Work required ->
In the article on chlorthalidone, what daily dose of chlorthalidone was compared with 50 mg/day of HCTZ in the blinded randomized head-to-head comparison?

Selected excerpt ->
CHICAGO — The diuretic chlorthalidone is being underused in patients with hypertension, despite its superior efficacy—and the reason may be as simple as the lack of a convenient abbreviation for it, according to Dr. William J. Elliot.
Studies support the efficacy of chlorthalidone in reducing hypertension, yet the diuretic hydrochlorothiazide remains favored in clinical practice. One theory is that chlorthalidone is associated with more hypokalemia than hydrochlorothiazide.
But Dr. Elliott, a preventive medicine professor at Chicago's Rush University Medical Center, suggests chlorthalidone has fallen out of favor because, unlike hydrochlorothiazide, which is easily abbreviated as HCTZ, there is no standard abbreviation for chlorthalidone. “It has to be written out, all 14 letters of it,” he said at a press briefing at the annual meeting of the America Society of Hypertension.
Dr. Elliott cited several studies favoring chlorthalidone, including a recent blinded randomized head-to-head comparison (Hypertension 2006;47:352–8) that showed a greater reduction in 24-hour mean systolic blood pressure at 8 weeks in patients receiving chlorthalidone 25 mg/day, compared with those receiving HCTZ 50 mg/day (−12.4 mm Hg vs. −7.4 mm Hg, respectively). The greater reduction with chlorthalidone, at half the dose, was thought to be primarily because of its effect on nighttime mean systolic blood pressure, which fell 13.5 mm Hg for chlorthalidone, compared with 6.4 mm Hg for HCTZ.
In the Multiple Risk Factor Intervention Trial (Circulation 1990;82:1616–28), patients who received HCTZ had 44% more coronary heart disease and 16% more deaths after 5 years of follow-up, compared with control patients cared for in the community by primary care physicians. Conversely, there was 58% less coronary heart disease and 41% fewer deaths in patients treated with chlorthalidone, compared with referred-care controls, Dr. Elliott said.
More recently, the Antihypertensive and Lipid-Lowering Treatment to Prevent Heart Attack Trial found fewer cardiovascular events with chlorthalidone than with an angiotensin-converting enzyme inhibitor, and the second Australian National Blood Pressure study found an inhibitor to be superior to HCTZ at reducing combined mortality and morbidity in men, but not women.

Stored data
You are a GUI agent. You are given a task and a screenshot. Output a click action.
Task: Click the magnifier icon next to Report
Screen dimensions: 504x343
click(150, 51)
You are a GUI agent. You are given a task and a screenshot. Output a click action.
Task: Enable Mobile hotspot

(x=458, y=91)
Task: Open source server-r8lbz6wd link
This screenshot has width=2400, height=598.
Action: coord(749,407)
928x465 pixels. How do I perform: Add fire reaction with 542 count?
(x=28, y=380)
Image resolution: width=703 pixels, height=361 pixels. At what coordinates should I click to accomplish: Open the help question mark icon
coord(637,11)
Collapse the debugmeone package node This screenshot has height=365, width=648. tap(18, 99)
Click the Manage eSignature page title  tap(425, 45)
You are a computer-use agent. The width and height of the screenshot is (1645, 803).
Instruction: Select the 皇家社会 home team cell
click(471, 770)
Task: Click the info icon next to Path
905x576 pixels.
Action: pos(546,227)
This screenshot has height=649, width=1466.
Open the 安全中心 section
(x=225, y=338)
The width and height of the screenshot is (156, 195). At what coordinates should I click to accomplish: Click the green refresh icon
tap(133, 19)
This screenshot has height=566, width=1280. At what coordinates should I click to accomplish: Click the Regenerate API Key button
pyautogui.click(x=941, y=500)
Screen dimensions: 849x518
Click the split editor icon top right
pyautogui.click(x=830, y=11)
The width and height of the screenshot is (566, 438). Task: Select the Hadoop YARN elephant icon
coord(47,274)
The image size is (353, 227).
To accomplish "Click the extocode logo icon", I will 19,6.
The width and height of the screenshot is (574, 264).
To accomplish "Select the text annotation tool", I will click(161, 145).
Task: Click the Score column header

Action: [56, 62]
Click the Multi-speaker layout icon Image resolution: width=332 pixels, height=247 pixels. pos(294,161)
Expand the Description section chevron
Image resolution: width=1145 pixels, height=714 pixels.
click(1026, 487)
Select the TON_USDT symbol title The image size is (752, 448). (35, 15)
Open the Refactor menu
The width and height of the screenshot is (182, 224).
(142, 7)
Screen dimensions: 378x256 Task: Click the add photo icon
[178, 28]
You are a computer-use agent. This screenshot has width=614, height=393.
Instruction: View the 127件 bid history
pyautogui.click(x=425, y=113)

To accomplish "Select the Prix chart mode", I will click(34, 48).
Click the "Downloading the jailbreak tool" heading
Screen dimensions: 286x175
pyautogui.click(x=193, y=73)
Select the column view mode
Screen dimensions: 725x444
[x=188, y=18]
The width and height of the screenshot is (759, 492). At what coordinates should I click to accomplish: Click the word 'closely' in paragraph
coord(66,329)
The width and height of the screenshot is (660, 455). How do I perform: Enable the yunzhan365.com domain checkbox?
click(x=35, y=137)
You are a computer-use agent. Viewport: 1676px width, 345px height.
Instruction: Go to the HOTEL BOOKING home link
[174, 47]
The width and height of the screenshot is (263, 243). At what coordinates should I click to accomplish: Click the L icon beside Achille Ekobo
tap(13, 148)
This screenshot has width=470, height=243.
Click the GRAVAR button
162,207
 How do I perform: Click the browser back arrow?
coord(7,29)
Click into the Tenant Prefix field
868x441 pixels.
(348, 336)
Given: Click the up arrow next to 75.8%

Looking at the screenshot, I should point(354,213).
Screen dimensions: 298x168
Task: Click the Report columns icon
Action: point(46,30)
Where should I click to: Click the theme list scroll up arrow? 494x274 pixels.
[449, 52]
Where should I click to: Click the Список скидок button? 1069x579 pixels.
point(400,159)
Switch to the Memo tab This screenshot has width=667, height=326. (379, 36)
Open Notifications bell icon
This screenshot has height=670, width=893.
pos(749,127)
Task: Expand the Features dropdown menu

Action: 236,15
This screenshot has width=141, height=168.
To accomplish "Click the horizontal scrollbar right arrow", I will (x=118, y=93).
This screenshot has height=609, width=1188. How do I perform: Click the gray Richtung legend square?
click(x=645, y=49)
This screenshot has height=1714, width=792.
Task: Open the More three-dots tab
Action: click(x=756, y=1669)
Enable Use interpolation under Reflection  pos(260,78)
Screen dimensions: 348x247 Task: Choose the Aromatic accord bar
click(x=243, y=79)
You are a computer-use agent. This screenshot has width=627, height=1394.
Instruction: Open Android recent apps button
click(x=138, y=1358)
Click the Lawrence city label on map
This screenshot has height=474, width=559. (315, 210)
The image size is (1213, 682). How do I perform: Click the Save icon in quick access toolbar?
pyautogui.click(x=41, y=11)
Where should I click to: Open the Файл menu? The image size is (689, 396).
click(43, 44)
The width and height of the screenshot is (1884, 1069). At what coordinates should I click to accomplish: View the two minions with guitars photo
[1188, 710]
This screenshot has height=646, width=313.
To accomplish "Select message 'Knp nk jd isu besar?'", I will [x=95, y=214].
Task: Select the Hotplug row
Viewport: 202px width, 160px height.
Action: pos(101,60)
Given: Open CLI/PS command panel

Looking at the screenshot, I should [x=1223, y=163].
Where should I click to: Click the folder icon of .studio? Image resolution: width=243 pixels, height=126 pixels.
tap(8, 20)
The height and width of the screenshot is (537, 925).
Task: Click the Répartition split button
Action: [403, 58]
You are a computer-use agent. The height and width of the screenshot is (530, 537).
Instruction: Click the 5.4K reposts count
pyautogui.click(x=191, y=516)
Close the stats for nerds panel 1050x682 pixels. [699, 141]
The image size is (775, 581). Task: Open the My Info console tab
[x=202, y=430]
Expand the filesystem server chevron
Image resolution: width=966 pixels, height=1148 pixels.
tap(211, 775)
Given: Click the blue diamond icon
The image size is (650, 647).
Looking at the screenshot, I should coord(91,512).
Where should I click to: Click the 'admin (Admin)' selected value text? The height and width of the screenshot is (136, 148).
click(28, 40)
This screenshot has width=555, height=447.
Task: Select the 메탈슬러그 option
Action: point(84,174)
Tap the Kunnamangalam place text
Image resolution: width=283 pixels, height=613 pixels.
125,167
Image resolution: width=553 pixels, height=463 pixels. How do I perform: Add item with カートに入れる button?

Your solution ->
25 mg/day.